Still, the letters make for an awfully verbal, writerly show, and Havergal seems aware of this problem. He tries to tart things up with pulsing dance music and screeching electric guitar. The modern music (by PeterD, who mixes in some less obtrusive Baroque) only highlights the prurience, and at its worst, Havergal's Liaisons reminds us of how the novel has served as a kind of highbrow porn for generations of English grad students. The special effects just aren't necessary. Twelve years ago Dorothy Bryant wrote Dear Master and proved (locally, at least) that an "epistolary play" -- just letters performed by a pair of actors, in this case portraying Gustave Flaubert and George Sand -- could be gripping drama, as long as the letters were good. I wish Havergal had trusted his material enough to present it with more simplicity.

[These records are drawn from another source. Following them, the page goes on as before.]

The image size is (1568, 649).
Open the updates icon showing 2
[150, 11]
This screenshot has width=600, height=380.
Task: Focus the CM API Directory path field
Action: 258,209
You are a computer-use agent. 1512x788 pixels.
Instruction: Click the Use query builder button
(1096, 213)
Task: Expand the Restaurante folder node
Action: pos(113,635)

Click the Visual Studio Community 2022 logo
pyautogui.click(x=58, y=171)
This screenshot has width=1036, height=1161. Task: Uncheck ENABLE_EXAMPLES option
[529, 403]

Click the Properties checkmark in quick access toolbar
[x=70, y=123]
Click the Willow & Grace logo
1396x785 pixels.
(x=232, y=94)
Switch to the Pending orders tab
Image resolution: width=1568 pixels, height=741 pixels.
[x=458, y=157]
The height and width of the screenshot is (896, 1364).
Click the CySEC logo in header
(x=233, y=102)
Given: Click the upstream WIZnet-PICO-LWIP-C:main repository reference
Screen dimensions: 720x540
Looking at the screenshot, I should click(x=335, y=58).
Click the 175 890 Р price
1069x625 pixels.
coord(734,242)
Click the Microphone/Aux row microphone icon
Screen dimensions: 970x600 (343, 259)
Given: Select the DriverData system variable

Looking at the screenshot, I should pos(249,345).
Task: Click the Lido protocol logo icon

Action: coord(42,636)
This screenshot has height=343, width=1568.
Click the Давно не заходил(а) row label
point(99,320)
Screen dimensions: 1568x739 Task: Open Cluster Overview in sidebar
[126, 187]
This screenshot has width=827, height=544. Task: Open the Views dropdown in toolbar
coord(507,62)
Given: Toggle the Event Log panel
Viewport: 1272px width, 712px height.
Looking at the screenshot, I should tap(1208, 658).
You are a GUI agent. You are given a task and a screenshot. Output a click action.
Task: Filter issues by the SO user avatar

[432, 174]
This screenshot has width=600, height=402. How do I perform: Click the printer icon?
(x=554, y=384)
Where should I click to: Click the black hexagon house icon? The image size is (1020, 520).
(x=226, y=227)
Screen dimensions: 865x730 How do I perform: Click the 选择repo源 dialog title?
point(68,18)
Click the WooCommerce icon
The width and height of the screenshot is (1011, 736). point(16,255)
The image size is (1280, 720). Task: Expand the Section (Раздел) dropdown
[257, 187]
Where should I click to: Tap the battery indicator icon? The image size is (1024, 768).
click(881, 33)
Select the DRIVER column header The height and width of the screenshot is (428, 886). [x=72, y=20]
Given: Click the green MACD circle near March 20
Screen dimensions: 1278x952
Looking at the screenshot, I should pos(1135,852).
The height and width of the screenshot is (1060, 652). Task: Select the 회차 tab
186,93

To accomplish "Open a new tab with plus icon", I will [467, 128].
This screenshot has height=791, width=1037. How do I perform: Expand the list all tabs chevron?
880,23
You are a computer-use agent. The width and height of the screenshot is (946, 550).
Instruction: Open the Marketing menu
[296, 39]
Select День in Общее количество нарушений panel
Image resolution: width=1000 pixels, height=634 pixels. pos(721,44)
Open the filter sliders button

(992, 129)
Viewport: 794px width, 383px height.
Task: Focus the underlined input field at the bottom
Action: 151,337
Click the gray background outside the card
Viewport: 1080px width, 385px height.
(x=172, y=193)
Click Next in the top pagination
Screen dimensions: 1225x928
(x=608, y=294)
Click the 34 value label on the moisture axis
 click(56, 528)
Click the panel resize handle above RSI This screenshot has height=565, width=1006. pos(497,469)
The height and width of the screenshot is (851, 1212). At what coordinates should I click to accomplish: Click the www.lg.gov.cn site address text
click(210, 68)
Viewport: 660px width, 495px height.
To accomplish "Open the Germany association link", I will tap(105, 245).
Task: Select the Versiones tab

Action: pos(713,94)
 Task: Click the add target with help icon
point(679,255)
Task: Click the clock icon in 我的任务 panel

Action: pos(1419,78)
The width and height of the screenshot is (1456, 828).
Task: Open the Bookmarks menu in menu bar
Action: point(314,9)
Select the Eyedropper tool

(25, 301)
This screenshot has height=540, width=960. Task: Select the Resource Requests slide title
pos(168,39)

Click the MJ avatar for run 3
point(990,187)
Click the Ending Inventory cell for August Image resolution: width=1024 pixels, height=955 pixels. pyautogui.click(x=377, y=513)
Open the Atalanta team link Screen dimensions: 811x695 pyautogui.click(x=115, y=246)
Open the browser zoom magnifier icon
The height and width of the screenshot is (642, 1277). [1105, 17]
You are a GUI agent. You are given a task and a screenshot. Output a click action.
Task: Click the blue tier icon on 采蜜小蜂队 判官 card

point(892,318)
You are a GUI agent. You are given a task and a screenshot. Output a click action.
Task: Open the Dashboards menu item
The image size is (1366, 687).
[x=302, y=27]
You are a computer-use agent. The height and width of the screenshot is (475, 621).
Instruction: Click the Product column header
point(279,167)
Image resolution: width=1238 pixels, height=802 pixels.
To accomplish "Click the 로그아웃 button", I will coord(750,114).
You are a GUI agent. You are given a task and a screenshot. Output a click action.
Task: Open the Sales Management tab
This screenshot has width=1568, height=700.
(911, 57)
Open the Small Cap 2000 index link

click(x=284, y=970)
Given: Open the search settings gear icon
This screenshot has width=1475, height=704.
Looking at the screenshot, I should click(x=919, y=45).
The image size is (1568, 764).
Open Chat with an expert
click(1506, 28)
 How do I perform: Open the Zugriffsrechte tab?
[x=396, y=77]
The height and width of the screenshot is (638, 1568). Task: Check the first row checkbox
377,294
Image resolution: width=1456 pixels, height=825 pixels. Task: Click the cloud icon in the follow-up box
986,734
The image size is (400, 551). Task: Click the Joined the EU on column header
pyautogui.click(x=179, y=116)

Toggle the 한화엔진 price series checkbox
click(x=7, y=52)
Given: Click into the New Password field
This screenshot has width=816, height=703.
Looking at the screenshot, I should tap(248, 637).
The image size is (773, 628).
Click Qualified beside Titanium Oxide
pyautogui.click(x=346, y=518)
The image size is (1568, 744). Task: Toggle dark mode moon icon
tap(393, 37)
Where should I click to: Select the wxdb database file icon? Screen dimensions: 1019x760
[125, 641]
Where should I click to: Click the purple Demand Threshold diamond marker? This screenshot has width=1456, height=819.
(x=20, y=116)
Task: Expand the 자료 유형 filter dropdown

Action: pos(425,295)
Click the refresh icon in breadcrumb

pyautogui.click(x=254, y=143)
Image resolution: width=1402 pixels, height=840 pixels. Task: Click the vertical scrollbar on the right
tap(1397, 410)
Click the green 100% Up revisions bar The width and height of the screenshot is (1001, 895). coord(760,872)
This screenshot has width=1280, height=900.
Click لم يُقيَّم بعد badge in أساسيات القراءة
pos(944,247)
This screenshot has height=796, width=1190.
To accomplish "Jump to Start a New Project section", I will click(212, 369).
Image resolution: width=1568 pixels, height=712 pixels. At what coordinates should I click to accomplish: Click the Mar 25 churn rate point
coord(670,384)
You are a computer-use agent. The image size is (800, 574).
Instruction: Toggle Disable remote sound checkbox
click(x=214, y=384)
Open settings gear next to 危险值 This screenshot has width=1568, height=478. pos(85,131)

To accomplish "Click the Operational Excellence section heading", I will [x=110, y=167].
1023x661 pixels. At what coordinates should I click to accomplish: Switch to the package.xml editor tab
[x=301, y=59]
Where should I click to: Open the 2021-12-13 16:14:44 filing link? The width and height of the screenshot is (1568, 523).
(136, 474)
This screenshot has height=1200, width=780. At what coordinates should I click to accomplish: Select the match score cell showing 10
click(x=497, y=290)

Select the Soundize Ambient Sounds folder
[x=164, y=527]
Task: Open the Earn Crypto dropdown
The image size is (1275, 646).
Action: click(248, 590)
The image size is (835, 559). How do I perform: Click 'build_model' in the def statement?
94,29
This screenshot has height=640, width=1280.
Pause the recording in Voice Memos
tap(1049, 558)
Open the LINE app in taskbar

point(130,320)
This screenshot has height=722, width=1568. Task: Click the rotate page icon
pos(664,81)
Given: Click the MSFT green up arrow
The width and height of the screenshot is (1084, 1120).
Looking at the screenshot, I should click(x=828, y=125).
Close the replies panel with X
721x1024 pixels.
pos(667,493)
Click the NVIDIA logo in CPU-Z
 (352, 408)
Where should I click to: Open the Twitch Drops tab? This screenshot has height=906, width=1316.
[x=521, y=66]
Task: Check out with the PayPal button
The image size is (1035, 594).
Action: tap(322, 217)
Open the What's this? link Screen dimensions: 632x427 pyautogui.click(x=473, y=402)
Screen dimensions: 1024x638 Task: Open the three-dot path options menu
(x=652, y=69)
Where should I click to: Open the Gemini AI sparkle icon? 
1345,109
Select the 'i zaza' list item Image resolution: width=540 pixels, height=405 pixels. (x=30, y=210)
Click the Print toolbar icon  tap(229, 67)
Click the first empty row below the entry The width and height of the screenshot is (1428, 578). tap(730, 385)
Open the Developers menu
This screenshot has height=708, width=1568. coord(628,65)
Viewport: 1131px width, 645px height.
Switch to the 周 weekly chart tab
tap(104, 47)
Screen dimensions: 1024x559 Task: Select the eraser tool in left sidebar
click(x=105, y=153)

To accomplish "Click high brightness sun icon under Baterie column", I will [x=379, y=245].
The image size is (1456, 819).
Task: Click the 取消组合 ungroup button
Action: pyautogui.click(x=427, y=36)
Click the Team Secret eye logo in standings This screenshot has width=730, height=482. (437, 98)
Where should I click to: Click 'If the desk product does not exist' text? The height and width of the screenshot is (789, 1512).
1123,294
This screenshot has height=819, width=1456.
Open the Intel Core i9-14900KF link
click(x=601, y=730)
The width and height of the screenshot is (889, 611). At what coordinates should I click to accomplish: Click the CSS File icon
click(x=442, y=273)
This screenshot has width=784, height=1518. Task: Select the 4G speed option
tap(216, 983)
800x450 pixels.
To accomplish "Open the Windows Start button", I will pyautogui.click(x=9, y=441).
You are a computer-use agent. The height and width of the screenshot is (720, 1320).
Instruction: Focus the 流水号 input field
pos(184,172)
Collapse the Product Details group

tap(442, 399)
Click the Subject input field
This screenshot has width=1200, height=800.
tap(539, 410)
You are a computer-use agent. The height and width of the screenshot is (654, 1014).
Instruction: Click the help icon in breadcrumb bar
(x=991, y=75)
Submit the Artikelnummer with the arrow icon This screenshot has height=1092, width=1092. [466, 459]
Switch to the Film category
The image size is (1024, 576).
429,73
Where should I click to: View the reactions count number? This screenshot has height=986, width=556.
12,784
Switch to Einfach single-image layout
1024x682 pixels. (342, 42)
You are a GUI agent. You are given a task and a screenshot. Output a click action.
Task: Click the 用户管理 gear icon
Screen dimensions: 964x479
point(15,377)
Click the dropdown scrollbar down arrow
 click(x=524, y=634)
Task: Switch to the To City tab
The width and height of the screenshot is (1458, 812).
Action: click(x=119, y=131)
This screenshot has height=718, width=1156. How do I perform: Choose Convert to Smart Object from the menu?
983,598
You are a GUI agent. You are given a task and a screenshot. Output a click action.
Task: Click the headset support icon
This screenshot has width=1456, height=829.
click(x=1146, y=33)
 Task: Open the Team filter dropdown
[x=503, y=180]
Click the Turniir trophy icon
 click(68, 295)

The idea behind the bursts of modern music is to float Laclos' story out of 1782 and into our own time. Liaisons was a howl of protest at the cynical pleasure-seeking morals of a corrupt leisure class (published seven years before the French Revolution), and Havergal wants to make it clear that he sees the same patterns today. The blend of modern suits with sumptuous period costumes (by Deborah Dryden), florid Louis-Quatorze furniture with Plexiglas chairs, under a beautiful set of twisting iron vines that can only be described as art nouveau (by Kate Edmunds), makes the point perfectly well. Havergal doesn't have to push it.
He has, happily, a great cast. Marco Barricelli is a preening, arrogant, sinister Valmont, swooping the skirts of his pleated coat like a prince of darkness in front of both his church mouse and Cécile. Lise Bruneau is a steely, dark-eyed Merteuil, maintaining a respectable face while she engineers the destruction of rivals, lovers, enemies, and friends. Elizabeth Raetz does strong work as Cécile, especially after her deflowering. ("I have a passion for the behavior of the morning after," Valmont writes, while Cécile runs into furniture and shrieks at the sight of him like a damaged, baffled dove.) Libby West's Madame de Tourvel is nicely realized, and Joan MacIntosh plays an imperious Madame, Cécile's mother, and the elderly voice of conscience and reason. (MacIntosh's high-pitched delivery seems off-key at first, because she isn't dressed as an old woman; but her performance improves.) Neil Hopkins' work as the bumbling Chevalier Danceny, a young man in love with Cécile, is stilted, however, and needs as much seasoning as Danceny himself.
So Liaisons is a flawed success, a beautiful courtesan in too much makeup and cheap jewelry. Laclos would be pleased, I guess, but only after getting over his deep surprise that audiences -- 221 years on -- are still so fascinated by his book.